## EXTRACT PROVIDED:
════

School Gym

Phys Ed Falls Short of Curing Obesity in Texas

Ask anybody who’s been around the block in marketing or politics. Managing expectations is the key to success. And so we come to the case of policymakers in Texas who promised that investing in phys ed would cut obesity rates, raise test scores, and improve fitness. By itself in just four years, PE was never going to make all that happen. And now policymakers must contend with data that says two-thirds of the promises for the program went unfulfilled.

Paul von Hippel and Kyle Bradbury published a rather thorough analysis of Texas Fitness Now in the September issue of the journal Preventive Medicine. They analyzed how 37 million dollars for the program were spent and used a fixed-effects longitudinal model to assess the effect on test scores, fitness, and BMI. They found that:

Texas Fitness Now improved strength and flexibility, especially among girls, but it did not improve BMI or academic achievement, and it had mixed effects on aerobic capacity.

The results of Texas Fitness Now were typical for an intervention that relied almost exclusively on physical activity. Programs that improve BMI as well as fitness tend to have a more fully developed nutrition component.

════

## RECORDS PROVIDED:
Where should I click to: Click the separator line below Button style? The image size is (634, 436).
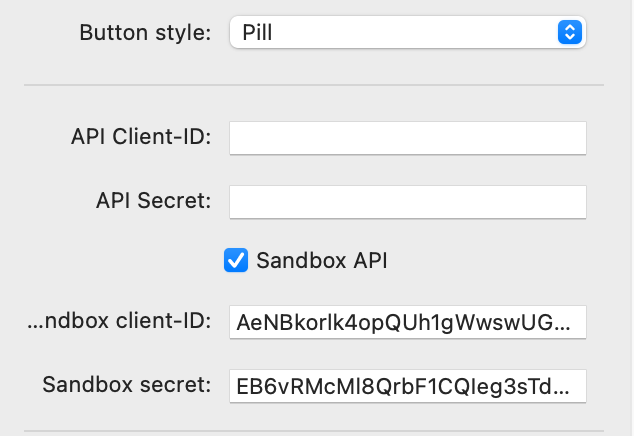coord(314,85)
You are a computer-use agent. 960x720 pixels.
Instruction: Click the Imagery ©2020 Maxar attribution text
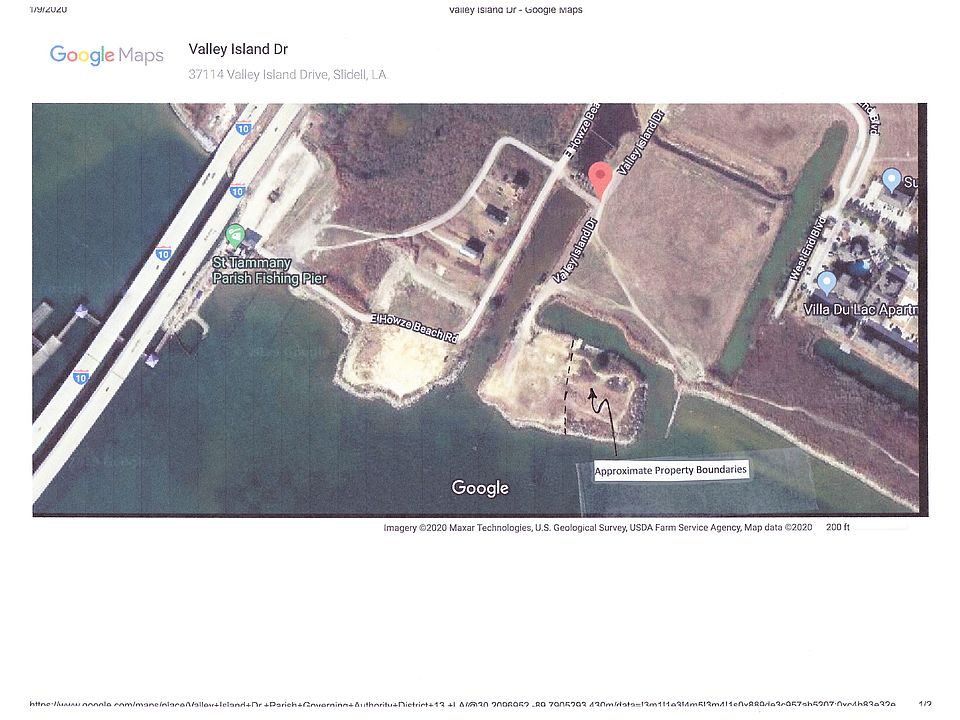click(598, 528)
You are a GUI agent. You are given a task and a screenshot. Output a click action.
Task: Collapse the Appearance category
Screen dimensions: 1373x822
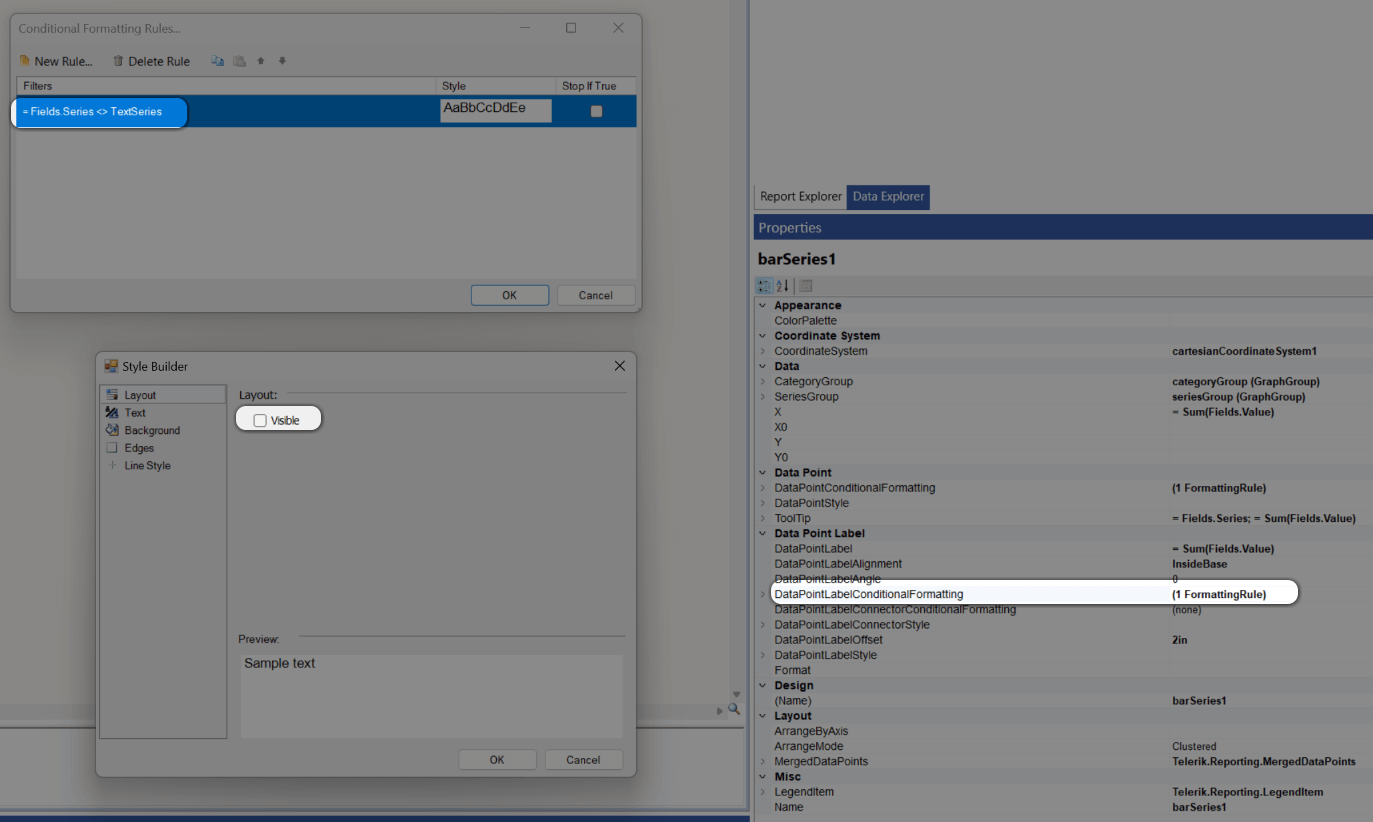(764, 305)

════

## PARTS OF THE EXERCISE:
- A) Decide whether each statement agrees with the article on Texas phys ed and obesity, answering yes or no and quoting the words of the article that settle it: (i) Texas Fitness Now lowered students' BMI. (ii) The analysis by Paul von Hippel and Kyle Bradbury appeared in the September issue of Preventive Medicine. (iii) The program's gains in strength and flexibility were especially marked among girls.
- B) Extend the article on Texas phys ed and obesity, picking up after its final sentence.

## RESPONSES FOR EACH TASK:
- A)
(i) No: "it did not improve BMI or academic achievement"
(ii) Yes: "published a rather thorough analysis of Texas Fitness Now in the September issue of the journal Preventive Medicine"
(iii) Yes: "Texas Fitness Now improved strength and flexibility, especially among girls"

- B)
AHA: You Can't Outrun a Bad DietIt’s become a cliché that “you can’t outrun a bad diet.” David Allison and colleagues called out the myth of phys ed for reducing childhood obesity nearly three years ago in the New England Journal of Medicine. The Cochrane Collaboration found an effect size of 0.00 in the most robust studies they could find of physical activity for reducing BMI.

The danger of such puffery about physical activity is that it will undermine its considerable health benefits — both by itself and in a synergistic combination with good nutrition. Despite this risk, people who should know better insist on getting caught up in a false dichotomy of diet versus physical activity and in over-promising the benefits of physical activity.

Even little lies have a way of catching up with you.

“A harmful truth is better than a useful lie.” — Thomas Mann

Click here to read the study, here to read more from the Houston Chronicle, and here to read more from UT News.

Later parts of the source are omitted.